▶ **WHAT YOU WILL DO**:
1. Based on the awk forum thread, decide whether each statement agrees with it. Answer yes or no for each, and quote the deciding words. (a) The access log's column 8 gives the time in minutes. (b) The command awk '$8 >"(10)"' access.log also printed rows with values below (10). (c) The value in $8 appears with parentheses around the number.
2. Reproduce the part of the awk forum thread starting at "I tried various" and ending at "(n), parenthesis included.".

▶ **PASSAGE SHOWN**:
──────────────────────────────
AWK/SED print if 2nd character in a column is greater than 0

We have an access log where column 8 displays the time in seconds like below:

Tj8nQAoNgwsAABov9cIAAAFL - 10.13.131.80 - - [07/Aug/2011:17:01:04 -0700] (0) -  "GET /aaaaa/bbbb/bbbb

where column 8 is printed (0). We are trying to find how many entries are there that has column 8 greater than 0.

Remember $8 is (0) and not 0. It has parenthesis around the number.
I tried various commands like below which did not work. Some help might be greatly appreciated.

awk '{print "time=",($8 != "(0)")}' access.log
awk '{print "time="$8 !~/^(0)$/}' access.log
awk '{print $8 !~ /(0)/}' access.log

awk '$8!~"(0)"' access.log

sdnlfkdnlvk

Don't hijack other people's threads. Post your problem as a new thread.

That helped me to some extent. Thank you. Is there a way we can print rows whose $8 is greater than 10 secs. $8 is time in seconds, format = (n), parenthesis included.

I did a awk '$8 >"(10)"' access.log which also printed rows < (10) value. Any ideas?

awk '{x=$8;gsub("[()]","",x);if (x>10) print}' access.log
──────────────────────────────
▶ **RECORDED INFORMATION**:
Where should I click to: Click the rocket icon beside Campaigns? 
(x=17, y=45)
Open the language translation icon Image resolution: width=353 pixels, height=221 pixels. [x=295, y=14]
──────────────────────────────
▶ **SOLUTIONS**:
1.
(a) No: "column 8 displays the time in seconds"
(b) Yes: "which also printed rows < (10) value"
(c) Yes: "It has parenthesis around the number."

2.
I tried various commands like below which did not work. Some help might be greatly appreciated.

awk '{print "time=",($8 != "(0)")}' access.log
awk '{print "time="$8 !~/^(0)$/}' access.log
awk '{print $8 !~ /(0)/}' access.log

awk '$8!~"(0)"' access.log

sdnlfkdnlvk

Don't hijack other people's threads. Post your problem as a new thread.

That helped me to some extent. Thank you. Is there a way we can print rows whose $8 is greater than 10 secs. $8 is time in seconds, format = (n), parenthesis included.